Herkes çenesini tutan, yerdeki Kai ye bakıyordu.

"Ufak bir çakıyı önemsemedik ama çok da rahat öldürebilir." dedi Baekhyun. Gözleri alev saçıyordu sanki.

"Saçmalamayın." dedi Kai ağlamaklı bir sesle.

"Kai yapmış olamaz. Daha deminkisini de korktuğu için yaptı."

"Sus Chanyeol! Artık Kai hayranıymış gibi davranmana gerek yok. O yapmamış oluyor ama ben olabiliyorum. Onun da aklı gitmiştir ve bu yüzden Chen i öldürmüştür. Niye bu ihtimal düşünülmüyor?" Baekhyun bileğindeki iplerden kurtulmaya çalıştı. Yumruklarını sıkmıştı.

"Yeter susun artık!" Sehun birden ayağa kalktı. Gözleri kızarmıştı. Ellerinin titrediği çok belli oluyordu. Ama korkudan mı sinirden mi belli değildi.

Sehun herkese teker teker baktı ve kaşlarını çattı. Ağaçların olduğu yere doğru koşmaya başladı.

"Sehun!" Suho, Sehun un bu hareketleri üzerine çoktan ayağa kalkmıştı. Hemen onun peşinden gitti. Kyungsoo ayağa kalkacakken Chanyeol onu durdurdu.

"Sadece Suho konuşsa daha iyi olur."

"Sehun neden böyle davrandı?" dedi Tao. Orada olduğunu yeni fark edenler vardı. Tao normalde bu kadar suskun olmazdı.

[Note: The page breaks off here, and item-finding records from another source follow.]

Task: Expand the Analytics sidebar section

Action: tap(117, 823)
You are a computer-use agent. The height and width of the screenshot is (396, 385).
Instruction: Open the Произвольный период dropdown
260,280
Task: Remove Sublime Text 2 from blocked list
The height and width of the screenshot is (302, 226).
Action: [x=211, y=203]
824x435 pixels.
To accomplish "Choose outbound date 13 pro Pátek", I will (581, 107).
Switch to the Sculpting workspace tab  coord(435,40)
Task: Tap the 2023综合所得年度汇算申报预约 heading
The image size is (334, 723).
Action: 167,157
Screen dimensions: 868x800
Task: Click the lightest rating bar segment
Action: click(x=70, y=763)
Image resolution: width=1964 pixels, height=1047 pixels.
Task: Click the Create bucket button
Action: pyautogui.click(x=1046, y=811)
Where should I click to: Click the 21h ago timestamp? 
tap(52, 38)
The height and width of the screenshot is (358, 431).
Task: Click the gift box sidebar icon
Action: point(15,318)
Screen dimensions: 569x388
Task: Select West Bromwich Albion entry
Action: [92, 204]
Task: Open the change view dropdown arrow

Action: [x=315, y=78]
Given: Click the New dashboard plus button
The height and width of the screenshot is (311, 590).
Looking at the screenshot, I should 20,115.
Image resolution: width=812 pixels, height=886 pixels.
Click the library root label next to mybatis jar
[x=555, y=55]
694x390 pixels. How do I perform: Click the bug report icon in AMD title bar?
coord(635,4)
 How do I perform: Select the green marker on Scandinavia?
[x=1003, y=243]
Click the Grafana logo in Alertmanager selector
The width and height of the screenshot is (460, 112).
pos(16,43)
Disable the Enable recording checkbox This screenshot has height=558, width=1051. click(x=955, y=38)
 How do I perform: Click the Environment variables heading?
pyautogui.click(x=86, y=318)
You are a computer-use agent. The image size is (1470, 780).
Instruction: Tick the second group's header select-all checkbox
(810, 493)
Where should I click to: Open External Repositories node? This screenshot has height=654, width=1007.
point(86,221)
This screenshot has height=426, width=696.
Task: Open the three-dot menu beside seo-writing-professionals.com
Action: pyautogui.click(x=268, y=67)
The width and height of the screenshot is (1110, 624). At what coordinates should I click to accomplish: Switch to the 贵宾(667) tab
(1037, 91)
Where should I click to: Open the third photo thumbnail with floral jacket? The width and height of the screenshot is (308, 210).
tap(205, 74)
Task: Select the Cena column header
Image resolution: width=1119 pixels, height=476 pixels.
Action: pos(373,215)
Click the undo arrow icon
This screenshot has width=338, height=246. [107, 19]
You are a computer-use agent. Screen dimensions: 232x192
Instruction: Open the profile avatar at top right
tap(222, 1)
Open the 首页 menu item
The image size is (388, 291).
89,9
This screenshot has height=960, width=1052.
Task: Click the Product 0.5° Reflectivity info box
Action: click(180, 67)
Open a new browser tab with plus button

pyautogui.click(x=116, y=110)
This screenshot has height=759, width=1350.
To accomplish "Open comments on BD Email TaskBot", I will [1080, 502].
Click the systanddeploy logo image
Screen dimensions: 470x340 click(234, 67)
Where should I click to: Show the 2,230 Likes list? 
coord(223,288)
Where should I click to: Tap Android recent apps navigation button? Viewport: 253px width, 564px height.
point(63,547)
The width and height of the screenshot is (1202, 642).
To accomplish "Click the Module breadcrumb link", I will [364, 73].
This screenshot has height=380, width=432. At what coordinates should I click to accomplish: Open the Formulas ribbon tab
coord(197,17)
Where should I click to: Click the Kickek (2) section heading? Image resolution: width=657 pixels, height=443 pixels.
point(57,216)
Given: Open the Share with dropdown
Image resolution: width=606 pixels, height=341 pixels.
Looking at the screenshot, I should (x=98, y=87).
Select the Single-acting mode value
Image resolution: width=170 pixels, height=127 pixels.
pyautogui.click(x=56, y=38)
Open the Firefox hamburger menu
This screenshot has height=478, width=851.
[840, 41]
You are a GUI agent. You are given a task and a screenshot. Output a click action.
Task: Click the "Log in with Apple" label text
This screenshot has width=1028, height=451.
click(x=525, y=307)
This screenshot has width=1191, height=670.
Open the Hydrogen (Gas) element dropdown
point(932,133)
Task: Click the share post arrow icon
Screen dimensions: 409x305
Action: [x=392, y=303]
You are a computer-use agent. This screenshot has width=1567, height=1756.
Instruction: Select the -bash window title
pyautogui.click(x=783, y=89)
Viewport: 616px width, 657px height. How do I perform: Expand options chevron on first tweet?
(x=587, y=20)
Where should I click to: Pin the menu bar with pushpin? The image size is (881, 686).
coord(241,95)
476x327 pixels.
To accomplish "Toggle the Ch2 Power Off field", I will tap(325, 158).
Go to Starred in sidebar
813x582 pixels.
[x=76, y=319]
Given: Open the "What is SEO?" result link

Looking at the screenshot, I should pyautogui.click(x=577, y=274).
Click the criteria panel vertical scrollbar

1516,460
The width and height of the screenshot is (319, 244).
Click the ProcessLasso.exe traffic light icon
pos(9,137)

"Kai onun en yakını. Baekhyun un laflarına dayanamamıştır." grup üyeleri Xiumin in tespitini çok doğru buldu. Kai de Sehun un peşinden gitmek istiyordu ama bu bacak ile Sehun un hızına yetişemezdi.

Suho ve Sehun un ayrılışlarının üzerinden yaklaşık 5 dakika geçmişti. Üyeler birbirlerine bakmamak için bir şeylerle uğraşıyordu. Kai üzgün gözlerle yere baktı.

"Kyungsoo özür dilerim." dedi sakince.

"Üzülmene gerek yok. Yaptığın zekiceydi. Başka türlü kurtulamazdık. Hiç kızmadım." Kyungsoo sakindi. Aralarındaki en olgun kişiydi ve bu yüzden Kai nin asıl düşüncesini görebiliyordu. Ona kızamazdı.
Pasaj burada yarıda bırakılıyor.